Jour J —élections américaines

USA, le spectre du fiasco de l’an 2000

Libération

mardi 2 novembre 2004, par Francois SERGENT

Le vainqueur avait été proclamé après 36 jours de recompte des voix.

Fort Lauderdale (Floride) envoyé spécial — En 2000, il avait fallu trente-six jours aux Américains pour connaître finalement le nom de leur 43e président. La crainte de la répétition de ce scénario-catastrophe hante toujours le pays quatre ans plus tard. Le soir du mardi 7 novembre 2000, sur la foi des sondages de sortie des urnes, les télévisions avaient donné la victoire au démocrate Al Gore puis au républicain George W. Bush, avant de s’avouer incapables de se prononcer, en raison des résultats ambigus de la Floride. En terme de grands électeurs, les deux candidats étaient à égalité et cet Etat faisait à lui seul la différence.

C’est seulement après que la Cour suprême ­ à majorité républicaine ­ lui a accordé la victoire dans cet Etat, le mardi 13 décembre, que Bush est devenu président des Etats-Unis, remportant 271 grands électeurs du collège électoral contre 266 pour Gore. Contre le verdict du suffrage populaire, Gore ayant obtenu 50 999 897 voix (48,38 % des suffrages) contre 50 456 002 (soit 47,87 % des suffrages) pour Bush. Pour la quatrième fois dans l’histoire des Etats-Unis, mais la première depuis le XIXe siècle, le vainqueur était minoritaire parmi les électeurs.

Avocats.
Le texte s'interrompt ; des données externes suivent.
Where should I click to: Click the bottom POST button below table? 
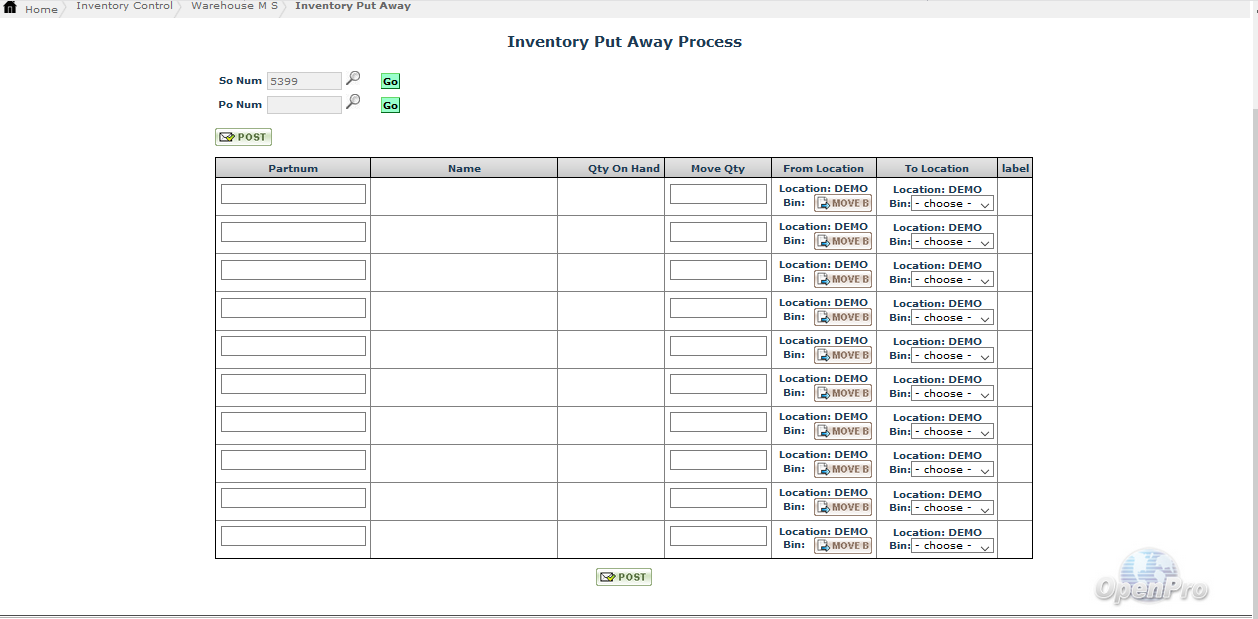pos(624,577)
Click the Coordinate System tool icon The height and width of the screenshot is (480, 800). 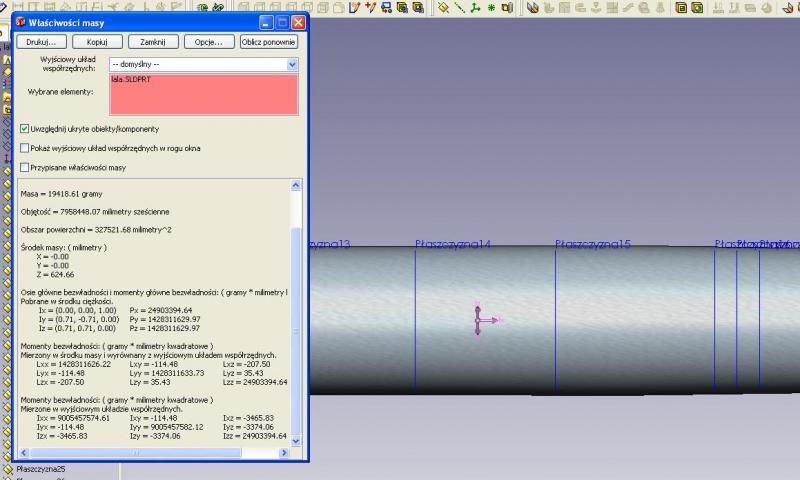point(475,7)
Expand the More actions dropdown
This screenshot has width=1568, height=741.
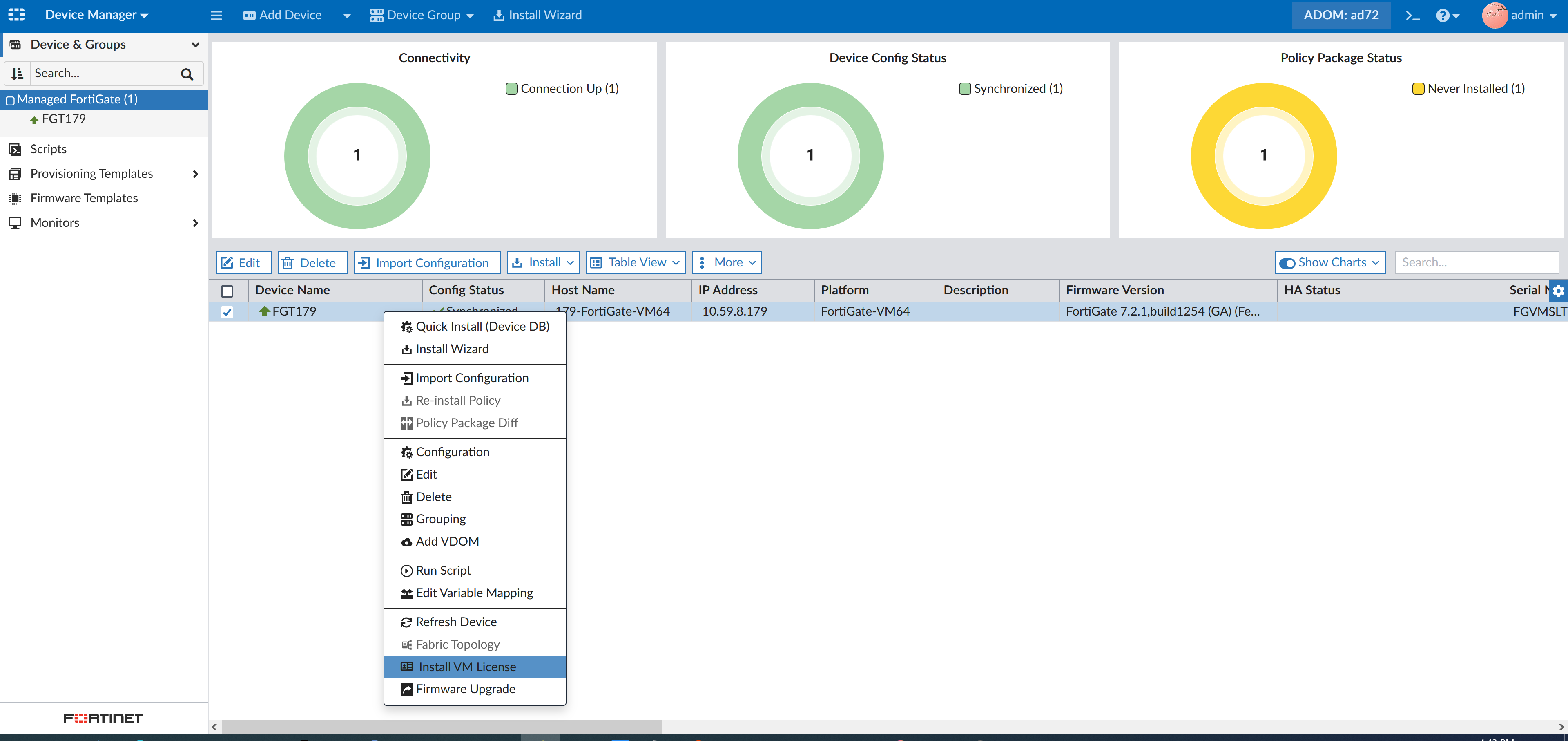[727, 262]
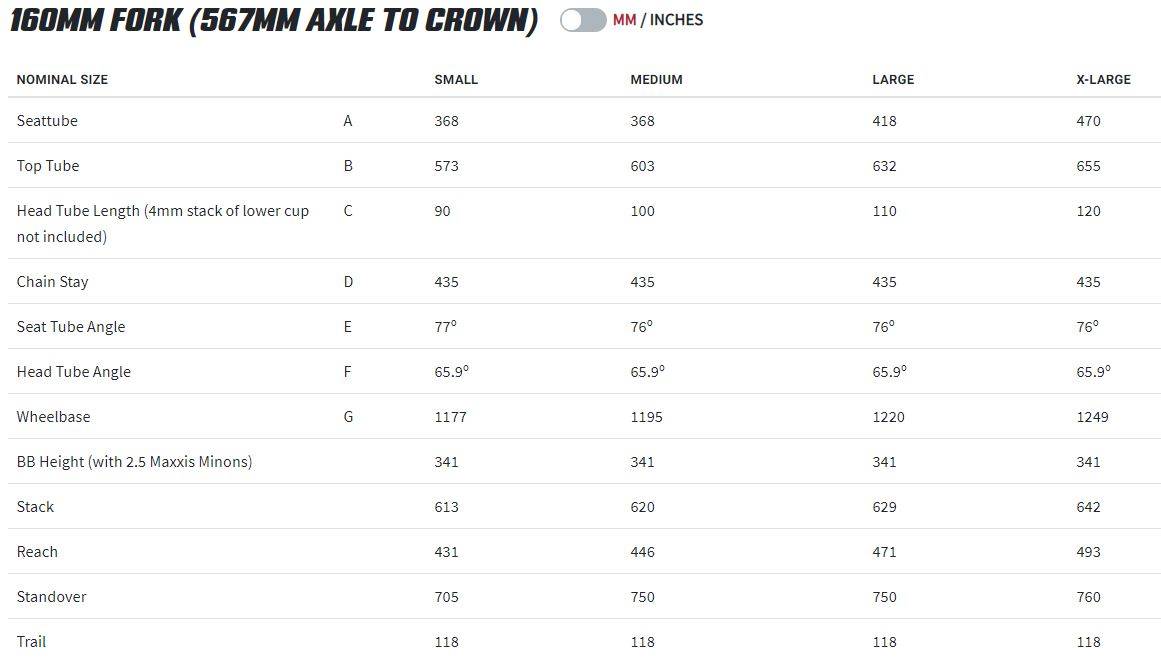Image resolution: width=1161 pixels, height=672 pixels.
Task: Select the Stack value 620 for Medium
Action: [x=642, y=507]
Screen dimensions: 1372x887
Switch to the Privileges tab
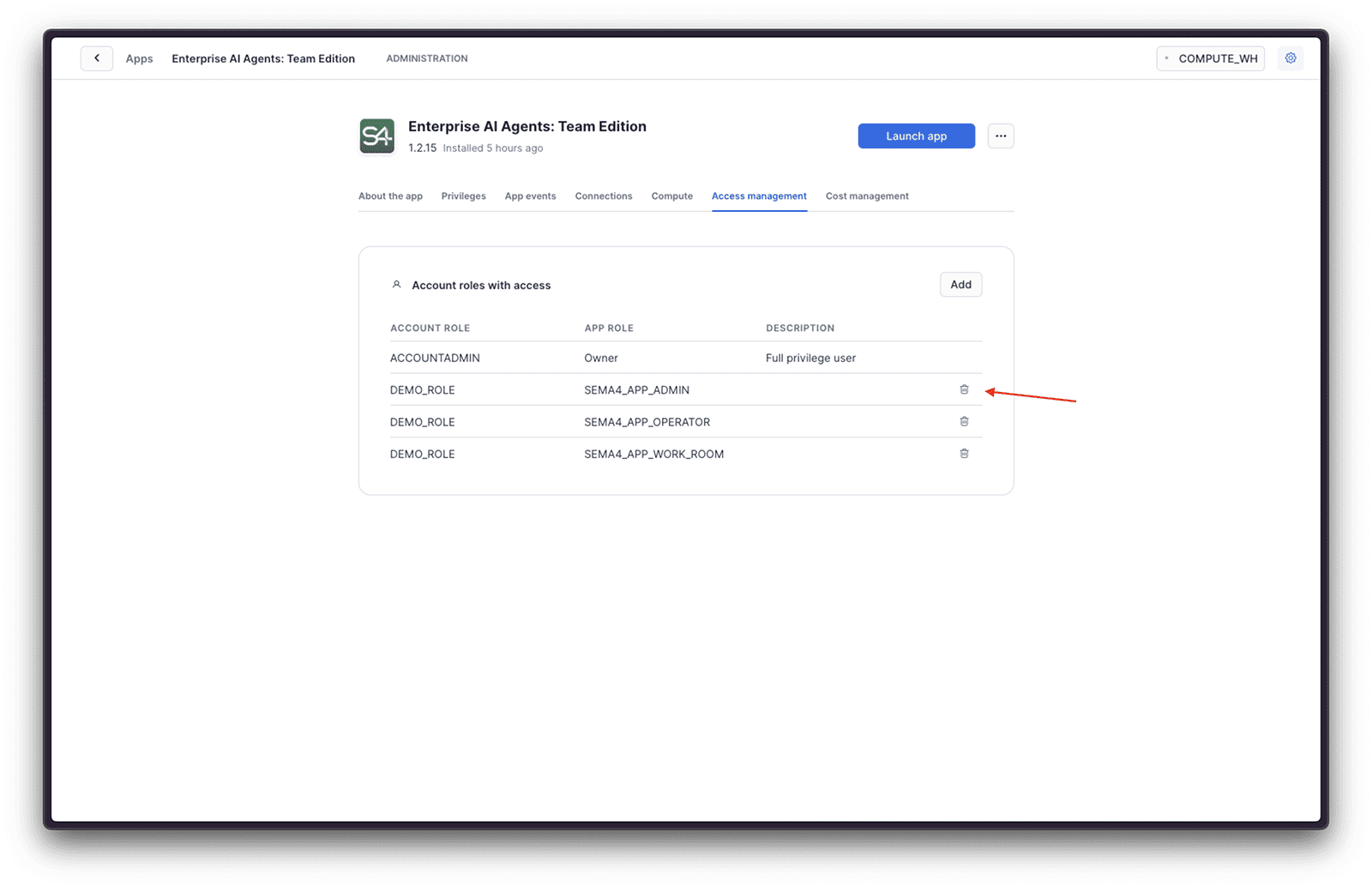pos(463,196)
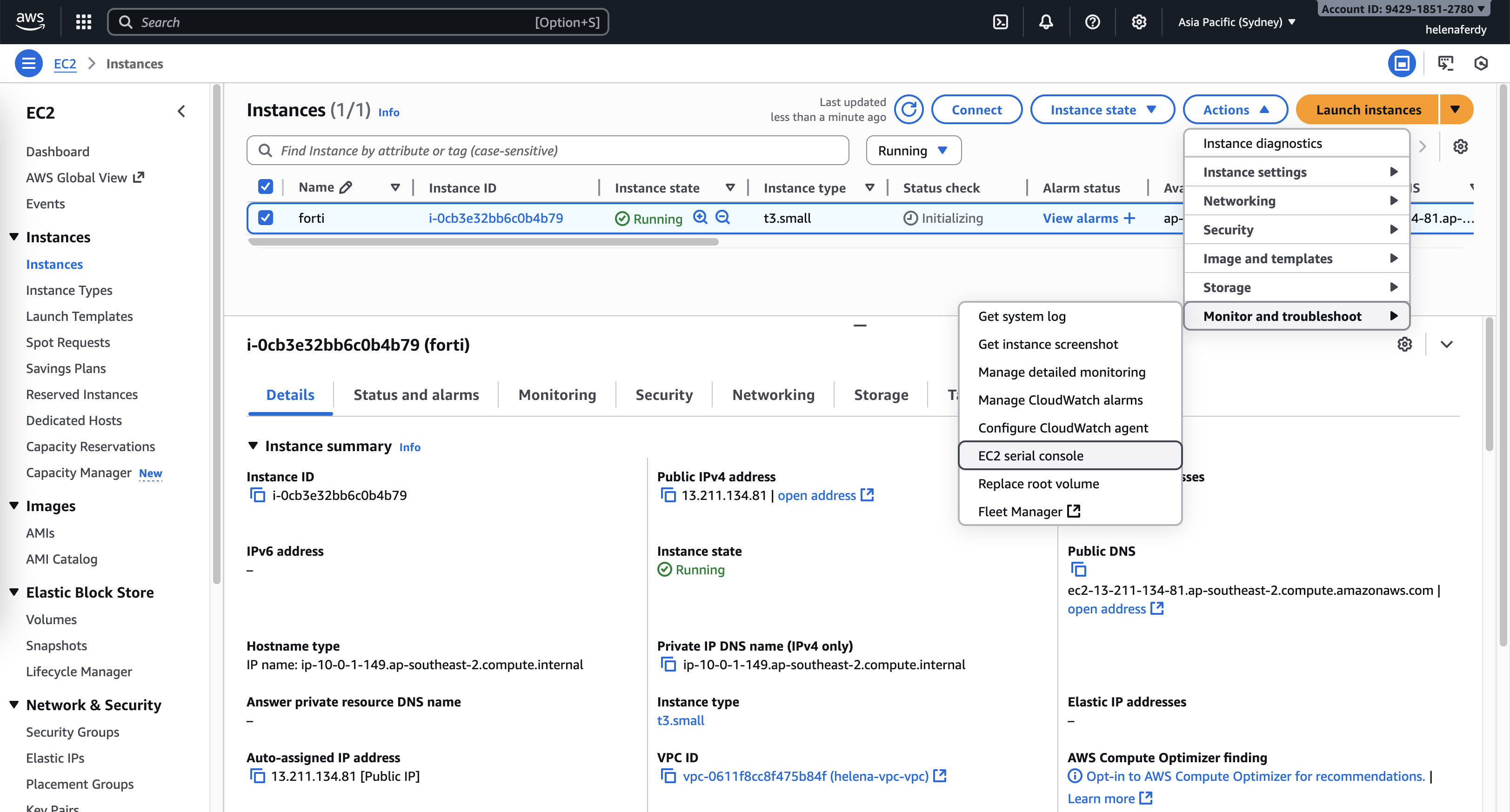Collapse the Instance summary section
1510x812 pixels.
coord(253,446)
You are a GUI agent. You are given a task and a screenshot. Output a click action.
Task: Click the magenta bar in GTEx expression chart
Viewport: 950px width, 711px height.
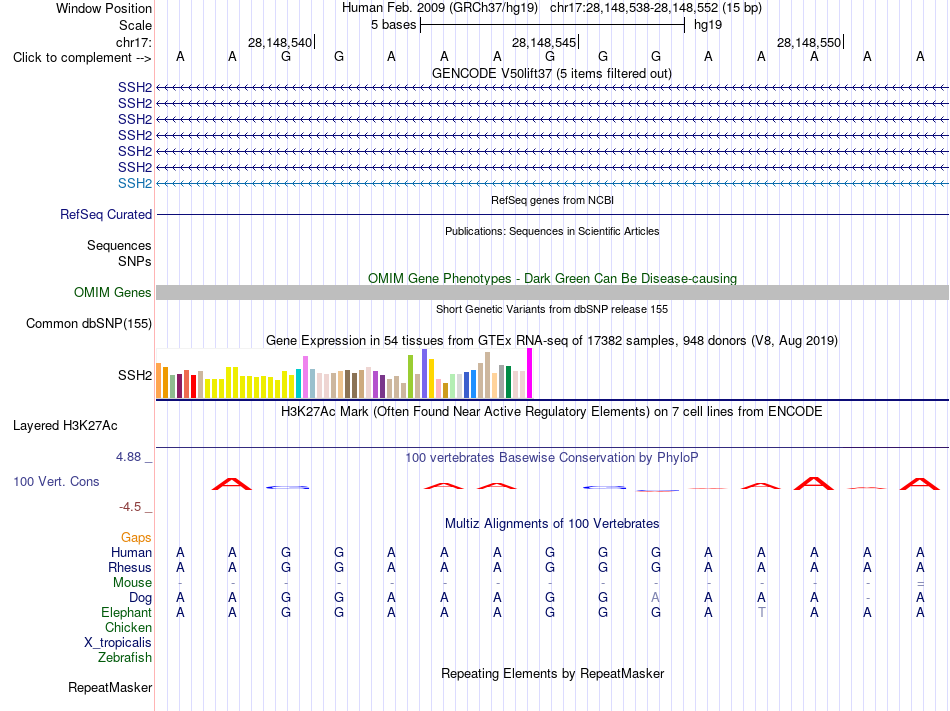tap(530, 373)
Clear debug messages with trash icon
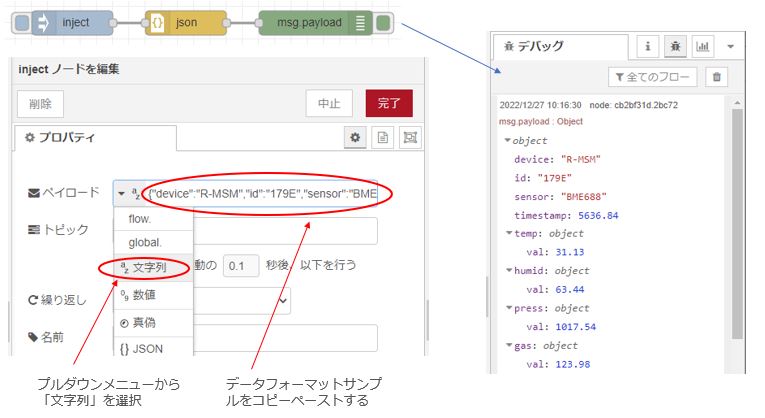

Pour arriver à cette issue encore contestée aujourd’hui, des équipes d’avocats s’étaient déchirées devant tous les tribunaux de Floride, Etat dirigé par le frère de Bush. Tout avait été contesté : l’inclusion des votes par correspondance, qui finalement ont donné la victoire à Bush avec 537 voix d’avance (sur plus de 5 millions de suffrages exprimés) ; les bulletins eux-mêmes, plus ou moins bien troués par les machines à voter mécaniques.

L’affaire était passée de juges locaux en juges locaux puis devant la Chambre de Floride, à majorité républicaine, puis la Cour suprême de l’Etat, entretenant le suspense pendant plus d’un mois au fil des comptes et recomptes à répétition. Finalement, la victoire de Bush en Floride, donc au niveau national, avait été décidée par la Cour suprême, à majorité conservatrice, par 5 voix contre 4. La Cour avait mis fin aux recomptes des voix, que ce soit dans l’ensemble de l’Etat ou dans les comtés les plus contestés. Mais, aujourd’hui encore, plus de 40 % des Américains estiment que « Bush a volé l’élection ».

Fiabilité

Depuis ce fiasco, plusieurs grands journaux comme le New York Times et le Washington Post ont tenté à leurs frais, avec le soutien technique de l’université de Chicago, de recompter l’ensemble des votes exprimés en Floride en 2000. Un exercice complexe qui donne ­ in fine et sous certaines conditions ­ la victoire à quelques dizaines de bulletins prêts à Al Gore. Ce fiasco, au-delà de l’extrême politisation du scrutin en Floride, était dû à un système électoral préhistorique et inefficace (lire page suivante). Depuis, le Congrès a cherché avec le « Help America Vote Act » (loi pour aider le vote en Amérique) de 2002 à moderniser le système de vote en généralisant les machines électroniques et à faciliter l’inscription sur les listes électorales. Mais les ordinateurs à écran tactile ne sont pas fiables, selon de nombreux experts ; et ils ne gardent pas de trace papier qui permettrait un recompte, ce qui laisse la voie libre à de nouvelles contestations en cas de scrutin serré, en Floride comme ailleurs.